İzmir avant-garde theater opens season with murder of Marat
Nazlan Ertan - İZMİR
However, a group of young actors from İzmir known as Praxis Perform have managed to create a one-hour performance out of one of the most difficult plays of the 1960s by Peter Weiss, “The Persecution and Assassination of Jean-Paul Marat as Performed by the Inmates of the Asylum of Charenton under the Direction of the Marquis de Sade,” usually shortened to “Marat/Sade.” At a time when the 60s spirit of rebellion, dissent and independence has been remembered with Bob Dylan’s Nobel Literature Prize award, the play by the German-Swiss writer is another reminder of the “aesthetics of resistance.”

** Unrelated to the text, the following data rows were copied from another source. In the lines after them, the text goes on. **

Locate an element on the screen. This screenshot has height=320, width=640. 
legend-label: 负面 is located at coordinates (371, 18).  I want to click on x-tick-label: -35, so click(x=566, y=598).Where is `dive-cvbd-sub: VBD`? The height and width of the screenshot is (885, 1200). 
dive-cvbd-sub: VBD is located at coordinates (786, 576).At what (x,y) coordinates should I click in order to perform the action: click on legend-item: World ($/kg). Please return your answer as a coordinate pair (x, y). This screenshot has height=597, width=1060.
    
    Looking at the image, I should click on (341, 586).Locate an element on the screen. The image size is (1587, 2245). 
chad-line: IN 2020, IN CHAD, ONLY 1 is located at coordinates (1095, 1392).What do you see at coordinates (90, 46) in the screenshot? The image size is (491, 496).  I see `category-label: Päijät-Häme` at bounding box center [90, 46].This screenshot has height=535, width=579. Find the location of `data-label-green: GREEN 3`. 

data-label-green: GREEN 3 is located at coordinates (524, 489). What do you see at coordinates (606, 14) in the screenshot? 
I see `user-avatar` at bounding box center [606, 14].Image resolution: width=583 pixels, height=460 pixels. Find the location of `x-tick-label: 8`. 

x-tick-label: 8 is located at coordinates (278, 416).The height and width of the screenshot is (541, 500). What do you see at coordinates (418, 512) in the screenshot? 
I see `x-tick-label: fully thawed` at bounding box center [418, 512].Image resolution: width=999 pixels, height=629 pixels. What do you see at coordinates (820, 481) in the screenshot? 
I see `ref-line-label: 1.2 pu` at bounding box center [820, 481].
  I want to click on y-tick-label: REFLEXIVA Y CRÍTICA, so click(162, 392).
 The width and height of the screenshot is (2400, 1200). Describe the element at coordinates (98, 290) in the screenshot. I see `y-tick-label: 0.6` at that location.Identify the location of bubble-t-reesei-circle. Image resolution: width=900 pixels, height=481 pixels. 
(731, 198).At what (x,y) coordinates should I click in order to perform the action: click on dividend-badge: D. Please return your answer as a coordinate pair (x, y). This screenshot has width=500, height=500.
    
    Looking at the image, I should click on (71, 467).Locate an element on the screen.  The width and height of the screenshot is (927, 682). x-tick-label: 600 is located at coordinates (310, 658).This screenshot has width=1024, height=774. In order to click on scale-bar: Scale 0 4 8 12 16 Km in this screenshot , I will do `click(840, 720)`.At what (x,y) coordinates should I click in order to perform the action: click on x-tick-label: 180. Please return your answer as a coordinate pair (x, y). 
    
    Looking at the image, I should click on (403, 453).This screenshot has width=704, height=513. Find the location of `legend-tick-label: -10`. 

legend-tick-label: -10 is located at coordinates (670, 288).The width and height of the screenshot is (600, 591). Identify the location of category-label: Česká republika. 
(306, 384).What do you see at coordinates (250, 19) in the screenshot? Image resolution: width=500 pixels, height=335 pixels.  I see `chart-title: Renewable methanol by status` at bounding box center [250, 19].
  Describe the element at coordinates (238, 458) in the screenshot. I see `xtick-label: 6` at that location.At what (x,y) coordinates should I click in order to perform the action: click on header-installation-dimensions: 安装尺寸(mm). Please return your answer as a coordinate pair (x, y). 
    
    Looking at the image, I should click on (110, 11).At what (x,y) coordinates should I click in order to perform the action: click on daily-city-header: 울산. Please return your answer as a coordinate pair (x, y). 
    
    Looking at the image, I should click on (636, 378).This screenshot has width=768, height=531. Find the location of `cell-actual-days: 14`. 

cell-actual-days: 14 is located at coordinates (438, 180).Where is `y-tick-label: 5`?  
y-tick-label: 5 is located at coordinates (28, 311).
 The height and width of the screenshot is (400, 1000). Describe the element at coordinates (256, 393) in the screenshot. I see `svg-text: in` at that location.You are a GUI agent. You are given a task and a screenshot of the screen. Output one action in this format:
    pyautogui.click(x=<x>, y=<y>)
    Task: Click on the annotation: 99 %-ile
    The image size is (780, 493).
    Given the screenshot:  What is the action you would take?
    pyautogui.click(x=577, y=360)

Imagine the Marquis de Sade deciding to put on a play while locked in the Charenton mental hospital. He writes and directs the other mental health patients in a play based on the death of Jean-Paul Marat, the unrelenting, single-minded architect of the French Revolution. As “Marat/Sade” progresses, the inmates become more and more possessed by the violence of the play and become extremely difficult to control. Then hell breaks loose. With its long dialogues, moments of “crazy range,” and long list of characters, the play is not one for popular taste. A 1967 movie inspired by the play, with its cast of strong Shakespearean actors - featuring Ian Richardson as Marat and Glenda Jackson as his murderer Charlotte Corday - was received positively by high-brow critics but had little popular success.
“Marat/Sade” had a revival at the turn of the 21st century. In 2011, the Royal Shakespeare Company staged it with Marat as a modern digital revolutionary and Charlotte Corday wearing terrorist garb. In this version, the asylum head presided over events, controlling the inmates with a smartphone. The reviews were once again lukewarm.
Praxis Perform’s version loses many of the trimmings related to the asylum. The adaptation by Ant Aksan, titled “Jean-Paul Marat,” focuses on the futility of the revolution and the continuity of repression and oppression through religion.
The actress Ayşegül Sünetçioğlu, with dark circles painted under her eyes and disconnected gestures shaking her body, combines the zeal of the angry crowd with the abandonment of a true lunatic against the backdrop of a minimalistic stage – with just a red and white couch that resembles a bath-tub. In this one-woman play, she switches back and forth between the single-minded and ever-itchy Marat, the acid-tongued and pleasure-seeking Marquis de Sade, and Charlotte Corday, the naive and girlish murderess. Her face is toils with ever-changing emotions that range between a mad man’s sneer and a do-gooder’s shy smile, while her body is an automaton of scary gestures. The 35-year-old actress gives an eerie performance as she screams: “The same enemies of 1793 - war profiteers, religious bigots, and capitalist overlords - also prosper in 1808. They prosper all the time. We are tired of suffering, Marat!”
Speaking to the Hürriyet Daily News, Sünetçioğlu described the play as “timeless.”
“When condensing the original two-and-a-half hours, we picked up the themes that were relevant to the audience today – nationalism, the relationship between the ruling elite and the people, sexual violence, the Republic, censorship and authoritarianism,” Sünetçioğlu said.
“My favorite line is uttered by Marat to the people: ‘When they slap your shoulder and tell you there are no social differences any more, do not believe them. Be careful, for they are trying to send you to war to protect their interests.’ With that tone we conclude the play,” she added.